Con el calor del verano vienen a la cabeza imágenes de agua. Agua fresca y corriente. Más aún en una comarca como la nuestra, que le dicen de la España seca a pesar de la gran cantidad de ríos y manantiales que la surcan. Pero sí, la verdad es que aquí, en el Alto Jalón, en verano hace calor y siempre se agradece una remojadita.
Ahora raro es el pueblo que no tiene piscina municipal, pero antaño la cosa del agua era muy distinta. No es que no hubiera piscinas, es que a menudo ni siquiera había un grifo dentro de las casas. Para casi cualquier cosa había que ir a la fuente con un cántaro. Para cocinar, para lavarse, para beber... o para echarte el pozal entero por encima si el calor apretaba más de la cuenta. A veces damos por seguras, casi naturales, cosas que hasta hace nada eran un privilegio.
Para hacer la colada, por ejemplo, resultaba imprescindible contar con un lavadero público y por eso todos los pueblos tenían uno. Ya he hablado antes de lavaderos cuando escribí sobre uno de los más singulares de la comarca, el de Velilla de Medinaceli con su preciosa estructura de madera, así que no me extenderé mucho acerca de sus características. Máxime teniendo en cuenta que, desde un punto de vista arquitectónico, los lavaderos no encierran grandes misterios: una pila grande con los bordes inclinados y rugosos para frotar la ropa, un buen suministro de agua corriente y, a ser posible, un techo (esto no siempre).
Yo aún he conocido, en mi infancia, esa España en la que muchas casas de los pueblos no disponían de cuartos de baño ni de, menos aún, lavadoras. También recuerdo la escasa presión de los grifos disponibles, hasta el punto de que en verano, con el aumento de la demanda, el agua no llegaba a los barrios altos porque a nadie se le había ocurrido instalar depósitos elevados o un sistema de bombeo.
Los lavaderos suponían un alivio tremendo en aquella época, cada vez más lejana, de deficiencia hídrica generalizada. Cuando las cosas cambiaron, mejoraron las infraestructuras y el nivel de vida subió lo suficiente como para llevar una tubería a cada casa y comprar una lavadora eléctrica, los lavaderos entraron en decadencia. Si no desaparecieron del todo es porque ocupaban solares públicos pequeños, situados en las afueras y poco adecuados para la especulación.

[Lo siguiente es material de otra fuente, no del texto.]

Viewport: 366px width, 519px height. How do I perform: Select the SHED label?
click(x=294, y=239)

Gracias a esta combinación de factores muchísimos pueblos han mantenido estas infraestructuras tradicionales hasta hoy y con el cambio lento pero constante de la mentalidad respecto al patrimonio muchas de estas refrescantes muestras de arquitectura popular se van recuperando no tanto para el uso, pero sí para el disfrute: los lavaderos tienen un valor histórico importante y por eso merece la pena recuperarlos.

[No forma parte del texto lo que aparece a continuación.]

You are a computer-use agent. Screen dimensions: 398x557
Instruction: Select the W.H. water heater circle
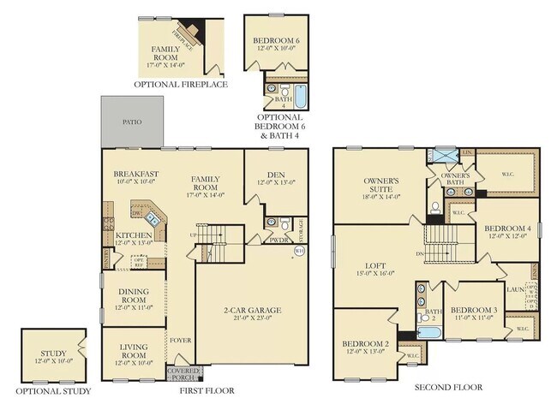(x=300, y=251)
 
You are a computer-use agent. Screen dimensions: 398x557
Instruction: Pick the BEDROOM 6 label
(x=275, y=41)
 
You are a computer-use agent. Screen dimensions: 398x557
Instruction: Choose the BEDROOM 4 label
(x=508, y=229)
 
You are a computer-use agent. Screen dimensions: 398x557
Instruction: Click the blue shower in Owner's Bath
(x=446, y=155)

La mayor parte sirven en la actualidad como atractivo turístico y en algunos casos, como pasa en Cetina, el lavadero se ha convertido en museo (de la Contradanza, en concreto). Otros sorprenden por peculiaridades no necesariamente arquitectónicas, como ocurre en Alhama, donde el agua del lavadero proviene de la fuente termal y está calentita (cosa que, sin duda, agradecieron las mujeres alhameñas durante siglos).
Yo, no obstante, quiero reclamar para los lavaderos la recuperación del uso puro y duro. Como persona que durante décadas ha venido recorriendo en bicicleta la península Ibérica puedo atestiguar hasta qué punto se agradece llegar a un pueblo que conserva su lavadero limpio y con el agua circulando. En estos lugares el viajero puede parar un rato, descansar del azote del sol bajo la techumbre, refrescarse un poco y, ya puestos… lavar la ropa.
Porque cuando vives en la carretera no puedes llevar contigo una lavadora.